(Stored items from a collection)
□ □ □

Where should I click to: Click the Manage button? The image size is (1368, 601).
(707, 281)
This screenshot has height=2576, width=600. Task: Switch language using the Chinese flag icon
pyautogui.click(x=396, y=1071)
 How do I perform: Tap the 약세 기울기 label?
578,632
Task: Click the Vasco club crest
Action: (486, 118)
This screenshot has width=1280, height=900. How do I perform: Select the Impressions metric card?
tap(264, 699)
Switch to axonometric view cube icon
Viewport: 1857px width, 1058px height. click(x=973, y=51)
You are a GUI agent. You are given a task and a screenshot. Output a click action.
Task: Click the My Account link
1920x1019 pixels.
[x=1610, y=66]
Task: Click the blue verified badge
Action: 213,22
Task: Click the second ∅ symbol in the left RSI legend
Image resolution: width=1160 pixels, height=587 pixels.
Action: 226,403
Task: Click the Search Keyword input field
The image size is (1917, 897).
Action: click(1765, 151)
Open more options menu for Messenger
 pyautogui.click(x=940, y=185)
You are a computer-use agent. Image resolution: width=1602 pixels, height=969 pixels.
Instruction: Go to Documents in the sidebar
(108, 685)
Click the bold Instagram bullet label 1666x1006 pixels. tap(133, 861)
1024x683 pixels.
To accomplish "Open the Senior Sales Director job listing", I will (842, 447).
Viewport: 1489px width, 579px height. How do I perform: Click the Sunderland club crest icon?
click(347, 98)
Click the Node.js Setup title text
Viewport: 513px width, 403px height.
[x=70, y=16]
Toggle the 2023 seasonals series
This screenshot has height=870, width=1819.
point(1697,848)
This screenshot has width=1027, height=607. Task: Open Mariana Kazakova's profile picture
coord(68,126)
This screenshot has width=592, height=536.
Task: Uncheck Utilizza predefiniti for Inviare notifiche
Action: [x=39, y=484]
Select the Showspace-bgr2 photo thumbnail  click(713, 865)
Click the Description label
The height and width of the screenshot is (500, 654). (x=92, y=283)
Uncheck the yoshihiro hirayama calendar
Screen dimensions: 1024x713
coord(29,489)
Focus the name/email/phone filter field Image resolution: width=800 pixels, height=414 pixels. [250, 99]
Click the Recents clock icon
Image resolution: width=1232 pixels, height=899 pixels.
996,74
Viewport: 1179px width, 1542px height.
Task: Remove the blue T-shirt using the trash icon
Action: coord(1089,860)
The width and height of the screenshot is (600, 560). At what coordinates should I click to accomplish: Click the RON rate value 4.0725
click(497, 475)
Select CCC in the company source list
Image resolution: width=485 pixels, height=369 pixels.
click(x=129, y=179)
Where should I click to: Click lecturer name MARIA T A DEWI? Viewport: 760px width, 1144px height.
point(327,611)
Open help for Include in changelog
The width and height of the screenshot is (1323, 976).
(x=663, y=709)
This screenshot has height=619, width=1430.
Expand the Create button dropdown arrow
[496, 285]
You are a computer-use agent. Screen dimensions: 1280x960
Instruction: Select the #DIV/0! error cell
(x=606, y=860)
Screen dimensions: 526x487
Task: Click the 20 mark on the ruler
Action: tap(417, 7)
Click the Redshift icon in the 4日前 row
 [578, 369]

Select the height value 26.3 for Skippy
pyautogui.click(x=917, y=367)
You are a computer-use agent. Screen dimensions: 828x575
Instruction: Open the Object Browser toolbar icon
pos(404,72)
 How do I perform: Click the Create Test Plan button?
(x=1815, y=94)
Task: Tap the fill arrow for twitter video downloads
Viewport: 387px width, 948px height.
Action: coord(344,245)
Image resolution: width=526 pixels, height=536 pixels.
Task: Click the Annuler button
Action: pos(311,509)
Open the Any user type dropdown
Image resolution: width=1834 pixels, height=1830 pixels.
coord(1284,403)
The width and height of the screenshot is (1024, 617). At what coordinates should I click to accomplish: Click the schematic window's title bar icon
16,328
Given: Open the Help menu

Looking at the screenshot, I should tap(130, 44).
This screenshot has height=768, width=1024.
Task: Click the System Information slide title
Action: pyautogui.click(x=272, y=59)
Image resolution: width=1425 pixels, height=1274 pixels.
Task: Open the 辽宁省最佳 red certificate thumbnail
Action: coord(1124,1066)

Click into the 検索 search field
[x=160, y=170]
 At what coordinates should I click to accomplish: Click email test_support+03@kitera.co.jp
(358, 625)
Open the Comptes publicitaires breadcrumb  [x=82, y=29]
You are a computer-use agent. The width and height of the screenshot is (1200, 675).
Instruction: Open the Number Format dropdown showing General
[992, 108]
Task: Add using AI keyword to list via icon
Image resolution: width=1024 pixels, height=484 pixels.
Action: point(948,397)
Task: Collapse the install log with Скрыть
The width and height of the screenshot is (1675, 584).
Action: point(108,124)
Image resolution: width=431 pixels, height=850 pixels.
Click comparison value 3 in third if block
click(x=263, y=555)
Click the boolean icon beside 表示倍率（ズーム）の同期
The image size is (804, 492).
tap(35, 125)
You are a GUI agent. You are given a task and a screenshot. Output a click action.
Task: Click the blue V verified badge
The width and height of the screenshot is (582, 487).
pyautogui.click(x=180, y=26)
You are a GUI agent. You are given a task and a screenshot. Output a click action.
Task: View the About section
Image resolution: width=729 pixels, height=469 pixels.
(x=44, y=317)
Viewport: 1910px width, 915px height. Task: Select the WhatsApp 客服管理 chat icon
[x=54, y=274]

□ □ □

• Exercise prompt: Every record must be set down again exactly.

• Problem solution:
Where should I click to: Click the Manage button? The image size is (1368, 601).
(707, 281)
This screenshot has height=2576, width=600. Task: Switch language using the Chinese flag icon
pyautogui.click(x=396, y=1071)
 How do I perform: Tap the 약세 기울기 label?
578,632
Task: Click the Vasco club crest
Action: (486, 118)
This screenshot has width=1280, height=900. How do I perform: Select the Impressions metric card?
tap(264, 699)
Switch to axonometric view cube icon
Viewport: 1857px width, 1058px height. click(x=973, y=51)
You are a GUI agent. You are given a task and a screenshot. Output a click action.
Task: Click the My Account link
1920x1019 pixels.
[x=1610, y=66]
Task: Click the blue verified badge
Action: 213,22
Task: Click the second ∅ symbol in the left RSI legend
Image resolution: width=1160 pixels, height=587 pixels.
Action: 226,403
Task: Click the Search Keyword input field
The image size is (1917, 897).
Action: click(1765, 151)
Open more options menu for Messenger
 pyautogui.click(x=940, y=185)
You are a computer-use agent. Image resolution: width=1602 pixels, height=969 pixels.
Instruction: Go to Documents in the sidebar
(108, 685)
Click the bold Instagram bullet label 1666x1006 pixels. tap(133, 861)
1024x683 pixels.
To accomplish "Open the Senior Sales Director job listing", I will (842, 447).
Viewport: 1489px width, 579px height. How do I perform: Click the Sunderland club crest icon?
click(347, 98)
Click the Node.js Setup title text
Viewport: 513px width, 403px height.
[x=70, y=16]
Toggle the 2023 seasonals series
This screenshot has height=870, width=1819.
point(1697,848)
This screenshot has width=1027, height=607. Task: Open Mariana Kazakova's profile picture
coord(68,126)
This screenshot has width=592, height=536.
Task: Uncheck Utilizza predefiniti for Inviare notifiche
Action: [x=39, y=484]
Select the Showspace-bgr2 photo thumbnail  click(713, 865)
Click the Description label
The height and width of the screenshot is (500, 654). (x=92, y=283)
Uncheck the yoshihiro hirayama calendar
Screen dimensions: 1024x713
coord(29,489)
Focus the name/email/phone filter field Image resolution: width=800 pixels, height=414 pixels. [250, 99]
Click the Recents clock icon
Image resolution: width=1232 pixels, height=899 pixels.
996,74
Viewport: 1179px width, 1542px height.
Task: Remove the blue T-shirt using the trash icon
Action: coord(1089,860)
The width and height of the screenshot is (600, 560). At what coordinates should I click to accomplish: Click the RON rate value 4.0725
click(497, 475)
Select CCC in the company source list
Image resolution: width=485 pixels, height=369 pixels.
click(x=129, y=179)
Where should I click to: Click lecturer name MARIA T A DEWI? Viewport: 760px width, 1144px height.
point(327,611)
Open help for Include in changelog
The width and height of the screenshot is (1323, 976).
(x=663, y=709)
This screenshot has height=619, width=1430.
Expand the Create button dropdown arrow
[496, 285]
You are a computer-use agent. Screen dimensions: 1280x960
Instruction: Select the #DIV/0! error cell
(x=606, y=860)
Screen dimensions: 526x487
Task: Click the 20 mark on the ruler
Action: tap(417, 7)
Click the Redshift icon in the 4日前 row
 [578, 369]

Select the height value 26.3 for Skippy
pyautogui.click(x=917, y=367)
You are a computer-use agent. Screen dimensions: 828x575
Instruction: Open the Object Browser toolbar icon
pos(404,72)
 How do I perform: Click the Create Test Plan button?
(x=1815, y=94)
Task: Tap the fill arrow for twitter video downloads
Viewport: 387px width, 948px height.
Action: coord(344,245)
Image resolution: width=526 pixels, height=536 pixels.
Task: Click the Annuler button
Action: pos(311,509)
Open the Any user type dropdown
Image resolution: width=1834 pixels, height=1830 pixels.
coord(1284,403)
The width and height of the screenshot is (1024, 617). At what coordinates should I click to accomplish: Click the schematic window's title bar icon
16,328
Given: Open the Help menu

Looking at the screenshot, I should tap(130, 44).
This screenshot has height=768, width=1024.
Task: Click the System Information slide title
Action: pyautogui.click(x=272, y=59)
Image resolution: width=1425 pixels, height=1274 pixels.
Task: Open the 辽宁省最佳 red certificate thumbnail
Action: coord(1124,1066)

Click into the 検索 search field
[x=160, y=170]
 At what coordinates should I click to accomplish: Click email test_support+03@kitera.co.jp
(358, 625)
Open the Comptes publicitaires breadcrumb  [x=82, y=29]
You are a computer-use agent. The width and height of the screenshot is (1200, 675).
Instruction: Open the Number Format dropdown showing General
[992, 108]
Task: Add using AI keyword to list via icon
Image resolution: width=1024 pixels, height=484 pixels.
Action: point(948,397)
Task: Collapse the install log with Скрыть
The width and height of the screenshot is (1675, 584).
Action: point(108,124)
Image resolution: width=431 pixels, height=850 pixels.
Click comparison value 3 in third if block
click(x=263, y=555)
Click the boolean icon beside 表示倍率（ズーム）の同期
The image size is (804, 492).
tap(35, 125)
You are a GUI agent. You are given a task and a screenshot. Output a click action.
Task: Click the blue V verified badge
The width and height of the screenshot is (582, 487).
pyautogui.click(x=180, y=26)
You are a GUI agent. You are given a task and a screenshot. Output a click action.
Task: View the About section
Image resolution: width=729 pixels, height=469 pixels.
(x=44, y=317)
Viewport: 1910px width, 915px height. Task: Select the WhatsApp 客服管理 chat icon
[x=54, y=274]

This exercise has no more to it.